He’s the new print master.fn25

  WILL: Greene has my sonnets? This is terrible. He’ll probably deny me a licence out of spite.

  Robert Greene enters with guards.

  ROBERT GREENE: Oh, I think you’ll find it’s a little more serious than that, Mr Shakespeare. Guards! Arrest this man for incitement to hugger-tuggery.

  Will is taken in irons.

  A DUNGEON – NIGHT

  Will be chained to the rack. The Lord Inquisitor and Robert Greene attend.

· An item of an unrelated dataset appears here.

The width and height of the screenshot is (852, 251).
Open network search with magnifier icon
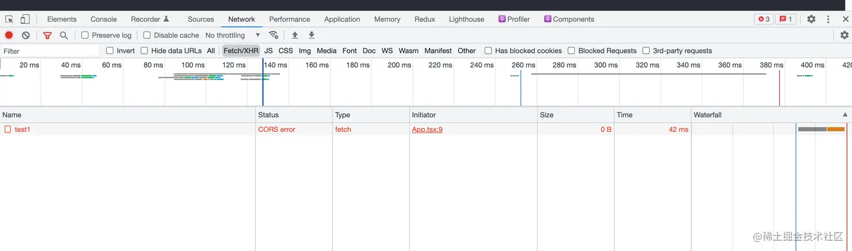click(64, 35)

  LORD INQUISITOR: Ah, Mr Greene, I am the Lord Inquisitor. Why lies this man upon the rack?

  ROBERT GREENE: Sodomy, my lord, sodomy. This inquisition will establish that Mr Shakespeare’s vile pornography is nothing more than an incitement to foul hugger-tuggery.

  WILL: They’re just poems.

  ROBERT GREENE: Sodomy is a crime for which circumstantial evidence is always allowable, there being rarely witnesses save the perpetrators, and one of them’s looking the wrong way.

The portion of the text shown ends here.